View Single Post 2018-03-06, 14:44   #18
Dr Sardonicus

Feb 2017
Nowhere

3·1,481 Posts Quote:
 Originally Posted by JM Montolio A I think axiomatic definition for M() is enough
Pfui. In this post, I listed 20 primes p less than 200 for which your "definition" of M(p) was ambiguous. They could be any value divisible by the multiplicative order of 2 (mod p), and dividing p-1.
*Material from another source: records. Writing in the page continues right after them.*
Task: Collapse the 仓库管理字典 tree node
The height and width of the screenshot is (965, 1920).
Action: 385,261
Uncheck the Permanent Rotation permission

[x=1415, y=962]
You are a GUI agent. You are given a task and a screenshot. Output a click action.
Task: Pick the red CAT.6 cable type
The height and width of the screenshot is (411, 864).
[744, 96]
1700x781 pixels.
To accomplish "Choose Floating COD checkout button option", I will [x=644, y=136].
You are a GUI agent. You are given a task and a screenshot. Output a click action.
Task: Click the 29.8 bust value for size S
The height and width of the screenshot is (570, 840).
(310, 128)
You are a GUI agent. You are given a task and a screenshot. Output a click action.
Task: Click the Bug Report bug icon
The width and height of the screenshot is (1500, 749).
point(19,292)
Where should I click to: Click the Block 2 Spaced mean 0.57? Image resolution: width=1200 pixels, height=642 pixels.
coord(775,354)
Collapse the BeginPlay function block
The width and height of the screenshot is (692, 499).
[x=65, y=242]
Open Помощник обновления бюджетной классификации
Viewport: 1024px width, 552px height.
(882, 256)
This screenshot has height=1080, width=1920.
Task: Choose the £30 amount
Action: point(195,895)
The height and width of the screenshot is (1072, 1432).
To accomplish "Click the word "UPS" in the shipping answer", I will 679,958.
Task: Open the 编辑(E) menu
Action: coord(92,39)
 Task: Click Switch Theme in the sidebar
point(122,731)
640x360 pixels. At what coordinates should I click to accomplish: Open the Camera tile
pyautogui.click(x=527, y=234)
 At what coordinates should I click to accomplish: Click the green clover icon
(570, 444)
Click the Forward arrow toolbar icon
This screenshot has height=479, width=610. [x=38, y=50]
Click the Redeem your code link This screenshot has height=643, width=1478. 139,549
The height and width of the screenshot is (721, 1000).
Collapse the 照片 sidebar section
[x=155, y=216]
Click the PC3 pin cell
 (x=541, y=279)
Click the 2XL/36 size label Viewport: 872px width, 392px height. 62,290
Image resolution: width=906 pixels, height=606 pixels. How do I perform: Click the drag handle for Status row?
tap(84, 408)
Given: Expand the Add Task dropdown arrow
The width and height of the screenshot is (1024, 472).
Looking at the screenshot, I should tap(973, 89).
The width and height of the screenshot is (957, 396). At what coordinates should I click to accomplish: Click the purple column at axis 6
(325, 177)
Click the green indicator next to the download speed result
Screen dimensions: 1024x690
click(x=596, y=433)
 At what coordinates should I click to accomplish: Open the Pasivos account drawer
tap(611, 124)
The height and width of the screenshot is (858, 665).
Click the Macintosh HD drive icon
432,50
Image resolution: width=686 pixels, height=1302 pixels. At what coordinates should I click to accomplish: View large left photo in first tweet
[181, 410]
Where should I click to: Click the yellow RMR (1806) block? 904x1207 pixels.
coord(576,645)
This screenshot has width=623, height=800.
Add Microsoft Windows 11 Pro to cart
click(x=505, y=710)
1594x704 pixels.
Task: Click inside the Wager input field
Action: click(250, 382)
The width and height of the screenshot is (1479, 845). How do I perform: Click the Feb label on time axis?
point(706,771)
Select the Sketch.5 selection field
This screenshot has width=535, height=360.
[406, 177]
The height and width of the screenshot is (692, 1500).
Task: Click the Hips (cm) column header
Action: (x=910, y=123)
I repost the values here for ease of reference:
Quote:
 For p = 17, the possible values of M(p) are 8 times k for k in [1, 2]. For p = 23, the possible values of M(p) are 11 times k for k in [1, 2]. For p = 41, the possible values of M(p) are 20 times k for k in [1, 2]. For p = 43, the possible values of M(p) are 14 times k for k in [1, 3]. For p = 47, the possible values of M(p) are 23 times k for k in [1, 2]. For p = 71, the possible values of M(p) are 35 times k for k in [1, 2]. For p = 73, the possible values of M(p) are 9 times k for k in [1, 2, 4, 8]. For p = 79, the possible values of M(p) are 39 times k for k in [1, 2]. For p = 89, the possible values of M(p) are 11 times k for k in [1, 2, 4, 8]. For p = 97, the possible values of M(p) are 48 times k for k in [1, 2]. For p = 103, the possible values of M(p) are 51 times k for k in [1, 2]. For p = 109, the possible values of M(p) are 36 times k for k in [1, 3]. For p = 113, the possible values of M(p) are 28 times k for k in [1, 2, 4]. For p = 137, the possible values of M(p) are 68 times k for k in [1, 2]. For p = 151, the possible values of M(p) are 15 times k for k in [1, 2, 5, 10]. For p = 157, the possible values of M(p) are 52 times k for k in [1, 3]. For p = 167, the possible values of M(p) are 83 times k for k in [1, 2]. For p = 191, the possible values of M(p) are 95 times k for k in [1, 2]. For p = 193, the possible values of M(p) are 96 times k for k in [1, 2]. For p = 199, the possible values of M(p) are 99 times k for k in [1, 2].
So far, you have failed to resolve the ambiguity in any of them, let alone explain how this may be done.

I'm not a programmer. But from my limited experience with computer programs, being able to explain the algorithm is easier than -- indeed, a prerequisite for -- writing the program.